Punta Campanella is the extreme tip of the Sorrento Peninsula, it stoods probably here the greek temple dedicated to the sirens, whose foundation is attributed to the mythical Ulysses.
A nice walk is the only way to reach Punta Campanella, a trail of one hour through the north side of the promontory, between the gulf of Neaples and the gulf of Salerno. This path is part of the Athena Trail, a loop circuit connecting Punta Campanella to the Mount of San Costanzo.
From the little square of Termini, piazza Santa Croce, head down via Campanella. After about 200 metres take the first turning to the right in the direction of via Minerva, a Greek-Roman mule track built in the fourth century B.C. and still partially paved with the Roman paving. On the way down, you’ll see on the right a detour to the Cala di Mitigliano, a nice cove with a pebble beach with views of Capri. But go straight to Punta Campanella.

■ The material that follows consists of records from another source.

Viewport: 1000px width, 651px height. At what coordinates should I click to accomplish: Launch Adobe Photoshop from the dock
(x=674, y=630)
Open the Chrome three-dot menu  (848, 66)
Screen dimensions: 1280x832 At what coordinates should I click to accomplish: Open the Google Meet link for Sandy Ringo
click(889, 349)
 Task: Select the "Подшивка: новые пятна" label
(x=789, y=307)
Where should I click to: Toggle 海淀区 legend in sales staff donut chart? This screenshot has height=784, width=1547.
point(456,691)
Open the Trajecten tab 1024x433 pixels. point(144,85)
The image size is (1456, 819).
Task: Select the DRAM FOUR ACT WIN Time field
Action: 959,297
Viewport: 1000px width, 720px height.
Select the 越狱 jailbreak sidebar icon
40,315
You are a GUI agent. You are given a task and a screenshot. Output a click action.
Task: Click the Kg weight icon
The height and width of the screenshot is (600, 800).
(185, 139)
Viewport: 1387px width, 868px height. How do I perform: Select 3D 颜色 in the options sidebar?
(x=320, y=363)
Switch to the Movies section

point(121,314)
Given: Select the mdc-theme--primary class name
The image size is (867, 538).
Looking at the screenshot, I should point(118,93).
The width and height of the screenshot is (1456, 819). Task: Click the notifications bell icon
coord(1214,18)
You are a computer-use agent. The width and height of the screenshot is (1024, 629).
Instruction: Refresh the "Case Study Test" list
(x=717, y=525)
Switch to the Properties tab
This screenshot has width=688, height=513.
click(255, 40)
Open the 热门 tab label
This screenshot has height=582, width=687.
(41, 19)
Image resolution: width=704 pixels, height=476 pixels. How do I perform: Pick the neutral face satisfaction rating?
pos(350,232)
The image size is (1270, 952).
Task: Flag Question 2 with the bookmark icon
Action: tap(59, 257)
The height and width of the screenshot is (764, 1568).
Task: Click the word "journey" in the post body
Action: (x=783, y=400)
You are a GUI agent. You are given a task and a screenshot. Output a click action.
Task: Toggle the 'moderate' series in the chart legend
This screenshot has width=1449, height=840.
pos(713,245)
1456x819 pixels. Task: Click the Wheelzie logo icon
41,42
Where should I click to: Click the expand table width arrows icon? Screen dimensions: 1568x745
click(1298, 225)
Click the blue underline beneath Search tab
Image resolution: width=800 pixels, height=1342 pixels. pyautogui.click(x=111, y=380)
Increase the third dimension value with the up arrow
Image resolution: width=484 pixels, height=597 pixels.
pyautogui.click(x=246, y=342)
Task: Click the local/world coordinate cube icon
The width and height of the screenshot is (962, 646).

The vegetation gradually becomes thinner and you can see the Promontorium Minervae and then Capri, in all its splendor. On the right, you will see the the tower called Torre di Fossa Papa, the path gets steeper and a layer of asphalt covers from 1962 the well preserved Roman floor.
Finally you will see the tower and the lighthouse of Punta Campanella: the tower, in gray tuff, probably stands on the site that housed an ancient temple dedicated to Athena – Minerva, founded by the Greeks and then used by Romans. The presence of a temple is attested by the archaeological ruins that can still be seen around the tower.
The tower, also known as Torre Minerva, was built on the orders of Robert of Anjou between 1334 and 1335 and then rebuilt in 1556 after its destruction at the hands of the Turks. Located in a strategic position, it was used for the sighting of the pirates and was part of a system of watchtowers built along the coast and the interior of the Sorrento Peninsula. On the tower a bell was sounded in the event of an alarm, and this is probably the origin of the name of Punta Campanella (campana = bell).
From here, Capri is so close that seems you can touch it with your hands.
On the left side of the tower, a steep path hardly leads to the Cave of the Sirens, halfway an Oscan inscription from the first half of the second century a. C. is carved in the rock, demonstrating the presence of the Italic populations in an area always considered occupied by the Greeks.